Monday, June 22, 2026

The Chains Holding Us Back

I work hard to edit out unnecessary words and phrases in these blog posts ("just", "a little bit", etc.) but today I'm going to start with one: "Needless to say".

Needless to say, the last two or three days have been pretty intense. I've had so many turning points over the years, that it may take time to gauge whether last week's moment on the city bus was my "road to Damascus" or just another ordinary step on the path. At the very least, I think I will look back and realize that facing perhaps my most embarrassing and shameful quality (snobbery) has released me from a painful, solitary prison. I may be one of the freest people I know, and yes, I am on a boat speeding down the lake, but there have been chains around my ankles holding me back.

On this Monday morning, am I totally transformed, in a state of bliss, feeling nothing but love? Um, no, not yet. But I have inched closer. I guess you could say that I am in a place of more complete acceptance -- that the world and the people in it are inevitably where they would have to be within the dualistic construct that has been in place for centuries. We haven't been able to help ending up at the top or the bottom, in a race to succeed, or in the constant fear of failure. We have all coped with this in different ways...but in this liminal moment, everything is changing. As we enter the Age of Aquarius, the energies of unity and love are becoming too strong to support stark duality anymore. 

I guess what was hitting me over the weekend is how very old paradigm my chains have been, these manacles keeping me tied to old traumas. I mean, remaining snobbish and condescending may have provided some slim thread of comfort at times, but it doesn't tie me one bit to things I want in my life now! Even if I could be magically transported to England to live in a stately home for the rest of my life -- near a cathedral, and perhaps to become the patron of its girls' choir -- would that be the happy ending of this Liz path? At the end of each day, would I sit in my drawing room, wearing a beautiful linen dress and pearls, sipping my gin and tonic, and say, "Finally, I'm playing the role I was meant to play"?

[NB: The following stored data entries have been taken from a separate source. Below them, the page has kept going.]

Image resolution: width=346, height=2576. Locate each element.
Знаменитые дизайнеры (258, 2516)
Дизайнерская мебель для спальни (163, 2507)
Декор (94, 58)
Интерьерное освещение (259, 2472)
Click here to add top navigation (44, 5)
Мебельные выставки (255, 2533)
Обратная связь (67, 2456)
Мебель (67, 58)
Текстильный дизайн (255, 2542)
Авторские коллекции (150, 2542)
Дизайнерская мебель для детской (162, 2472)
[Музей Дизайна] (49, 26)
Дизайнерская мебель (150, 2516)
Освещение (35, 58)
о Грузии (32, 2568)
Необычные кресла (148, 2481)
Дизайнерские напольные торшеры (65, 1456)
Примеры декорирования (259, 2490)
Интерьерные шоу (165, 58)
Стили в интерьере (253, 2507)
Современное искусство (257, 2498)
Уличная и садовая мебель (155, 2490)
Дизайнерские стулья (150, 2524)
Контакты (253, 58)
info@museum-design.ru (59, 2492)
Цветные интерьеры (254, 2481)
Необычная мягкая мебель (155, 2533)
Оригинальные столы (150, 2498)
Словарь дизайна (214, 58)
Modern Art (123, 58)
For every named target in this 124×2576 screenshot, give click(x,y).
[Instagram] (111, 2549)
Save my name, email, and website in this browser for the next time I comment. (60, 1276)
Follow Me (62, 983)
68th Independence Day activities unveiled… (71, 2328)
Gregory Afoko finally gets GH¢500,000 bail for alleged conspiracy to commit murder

No! A hundred times no. Not only is it entirely too small of a role going forward, it is not a role that begins to reflect the world and values of the Goddess. As painful as it has been to be chronically outside the worlds I thought I wanted to be part of, clearly it was my unique way to prepare for the higher harmony era we are entering. It was the only way for me to become who I am meant to be now.

It is as if I've looked down at the chains and manacles around my ankles, only to realize that they are not locked shut. All I need to do is reach over, open them up, and step out of them. All the traumas, disappointments, limiting beliefs, even snobberies, can fall away, no longer to impede my freedom of movement. I may wish to continue to hold some qualities close to my chest (musicality, eagerness to learn more about the musical energies of the Universe, passion for the arts and beauty, a certain amount of dignity and strength), but the old historical details can fall away leaving me in a place of more love and acceptance. I feel slightly more at home with myself and the world than I did a few days ago, for which I am profoundly grateful. Life feels a little softer around the edges.